» **Exercise directions**: Search the records that follow and extract every line containing the string "agent".

Records excerpted from a collection:
####################
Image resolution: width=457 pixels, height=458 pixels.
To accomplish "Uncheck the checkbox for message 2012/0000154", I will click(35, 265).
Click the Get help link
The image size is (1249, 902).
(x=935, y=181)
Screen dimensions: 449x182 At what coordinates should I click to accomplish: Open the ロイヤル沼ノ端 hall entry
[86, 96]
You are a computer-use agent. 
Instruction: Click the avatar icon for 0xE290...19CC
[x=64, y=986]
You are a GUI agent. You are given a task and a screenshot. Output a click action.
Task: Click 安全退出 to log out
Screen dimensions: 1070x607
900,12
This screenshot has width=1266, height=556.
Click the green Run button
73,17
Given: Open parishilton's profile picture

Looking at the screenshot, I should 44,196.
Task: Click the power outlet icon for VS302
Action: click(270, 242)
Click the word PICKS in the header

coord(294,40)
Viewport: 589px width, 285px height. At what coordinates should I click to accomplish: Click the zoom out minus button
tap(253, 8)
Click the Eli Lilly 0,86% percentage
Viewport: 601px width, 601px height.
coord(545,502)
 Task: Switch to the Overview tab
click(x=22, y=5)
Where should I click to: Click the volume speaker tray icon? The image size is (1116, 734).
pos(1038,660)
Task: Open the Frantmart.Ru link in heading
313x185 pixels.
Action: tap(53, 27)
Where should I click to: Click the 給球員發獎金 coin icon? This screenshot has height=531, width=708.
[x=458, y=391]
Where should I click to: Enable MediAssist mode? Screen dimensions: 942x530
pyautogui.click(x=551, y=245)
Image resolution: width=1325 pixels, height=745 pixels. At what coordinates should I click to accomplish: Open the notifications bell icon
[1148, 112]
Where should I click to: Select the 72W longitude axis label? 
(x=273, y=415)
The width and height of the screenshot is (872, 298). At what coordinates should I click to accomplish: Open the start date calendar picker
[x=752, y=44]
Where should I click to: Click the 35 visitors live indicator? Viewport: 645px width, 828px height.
####################
» **Result of the task**:
You are a computer-use agent. 
You are a GUI agent. You are given a task and a screenshot. Output a click action.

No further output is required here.